You've designed the women's jewellery brooch for celebrated women scientists and Nobel Prize winners - with this year having a major impact on women's rights, do you think this will have an effect on the future of jewellery design?
“I think the way people buy jewellery is very different now; it used to just be a gift from a partner, but I have a lot of women buying it for themselves now because they can afford it and have the power to, and I love that.”
You’ve talked about jewellery being a form of expression, how can we use it to really make a statement?
“If you wear a pair of striking earrings, you’re already making a statement by with that piece on its own - pair it with a really simple dress and there you go. I’ve seen a few people wearing big earrings with jeans and a t-shirt and it looks so cool, the styling rules have changed and you just have to embrace it.” >>
I have to ask: what did you think of Megan Markle’s engagement ring?
“It’s a beautiful ring.

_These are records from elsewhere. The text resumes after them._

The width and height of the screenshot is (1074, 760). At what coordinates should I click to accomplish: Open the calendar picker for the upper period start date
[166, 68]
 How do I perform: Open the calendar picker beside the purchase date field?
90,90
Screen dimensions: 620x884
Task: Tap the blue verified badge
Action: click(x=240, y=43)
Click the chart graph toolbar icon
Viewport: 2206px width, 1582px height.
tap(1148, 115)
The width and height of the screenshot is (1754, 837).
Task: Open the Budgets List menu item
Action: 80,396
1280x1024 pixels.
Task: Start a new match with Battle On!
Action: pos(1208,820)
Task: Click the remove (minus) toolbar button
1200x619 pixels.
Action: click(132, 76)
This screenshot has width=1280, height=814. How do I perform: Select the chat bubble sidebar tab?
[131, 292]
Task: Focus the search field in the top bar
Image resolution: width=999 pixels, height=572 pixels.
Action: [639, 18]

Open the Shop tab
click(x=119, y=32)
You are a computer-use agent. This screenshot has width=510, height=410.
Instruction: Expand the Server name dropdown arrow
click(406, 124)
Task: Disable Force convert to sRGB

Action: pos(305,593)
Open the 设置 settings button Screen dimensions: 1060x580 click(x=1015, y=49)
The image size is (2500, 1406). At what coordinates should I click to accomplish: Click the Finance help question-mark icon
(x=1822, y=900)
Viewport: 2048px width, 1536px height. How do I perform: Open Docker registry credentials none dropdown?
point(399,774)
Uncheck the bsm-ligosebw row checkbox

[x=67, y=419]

I loved the thought that went into it, the way it was designed and the way the diamonds were sourced - how it still belongs to the family. If you want to keep a wedding ring very traditional, there are ways of having a diamond ring but making it more meaningful. I love that approach.”
Which celebrity would you love to see in your designs?
I would love for Amal Clooney to wear my jewellery.
What’s your prediction for next year’s jewellery trends?
“I think spinels are the next thing because people are trying to find an alternative to rubies and these stones have been ignored for so long. They’re ruby red and you can get them in shades of pink as well, really beautiful. I don’t think rose gold is ready to leave yet, but jewellery is much less trend led than fashion is. I have a feeling white gold might make a comeback as it’s been out of the picture for so long.”
Finally, what's next for you?
“I’m doing a bridal bespoke launch in India, I have a couple of sketches based on these collections and I’m getting special stones cut so brides can really piece together what they want and create some pieces specifically for them. In India bridal wear is very different, it means occasion wear not necessarily just for the bride. The markets are very different, and I embrace both of them because what I learn from both is so different. I split my time between here, India and Miami.”